Mit den Regelungen zu den Gemeinsamen Servicestellen (§§22– 25 SGB IX) greift der Gesetzgeber ein Manko im bisherigen Verfahren der Rehabilitationspraxis auf, nämlich die Tatsache, dass Leistungsberechtigte bei unklarer Zuständigkeit um Teil zwischen den Leistungsträgern hin und her verwiesen wurden (vgl. das neu geregelte Verfahren zur Zuständigkeitsklärung).

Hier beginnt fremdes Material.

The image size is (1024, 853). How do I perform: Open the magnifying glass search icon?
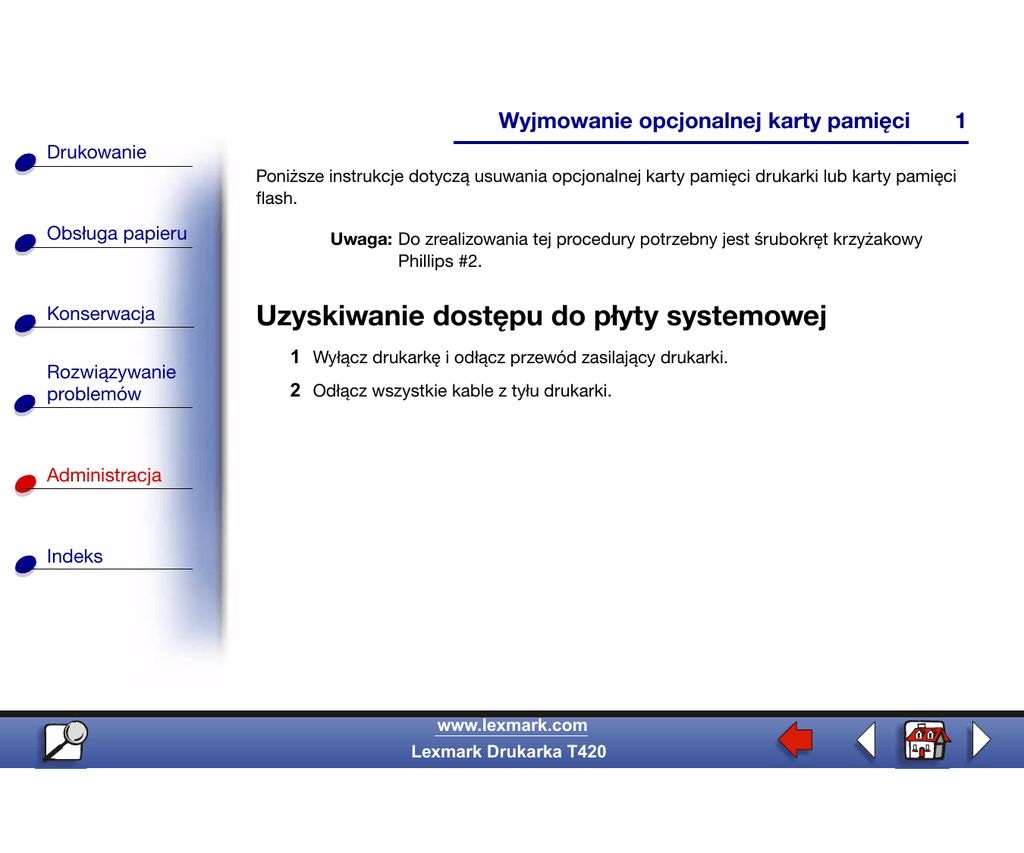(x=64, y=742)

Ziel der gesetzlichen Bestimmungen ist es, in jedem Kreis bzw. in jeder kreisfreien Stadt eine Gemeinsame Servicestelle der Rehabilitationsträger einzurichten. Die Gemeinsamen Servicestellen sollen der ortsnahen Beratung über die Leistungen zur Rehabilitation und Teilhabe behinderter Menschen sowie deren Unterstützung während der Inanspruchnahme dieser Leistungen dienen. Dabei ist der konkrete Hilfebedarf zu klären und der zuständige Leistungsträger einzuschalten. Eine Verpflichtung zur Inanspruchnahme der Servicestellen besteht nicht. Für den Personenkreis
der schwerbehinderten und gleichgestellten Menschen umfasst die Aufgabenstellung auch die Klärung des Hilfebedarfs nach dem Schwerbehindertenrecht (Teil 2 SGB IX). Dabei sind die Integrationsämter zu beteiligen. Die Servicestellen werden organisatorisch jeweils einem Rehabilitationsträger zugeordnet. Die Anbindung kann in den einzelnen Kreisen und kreisfreien Städten unterschiedlich sein.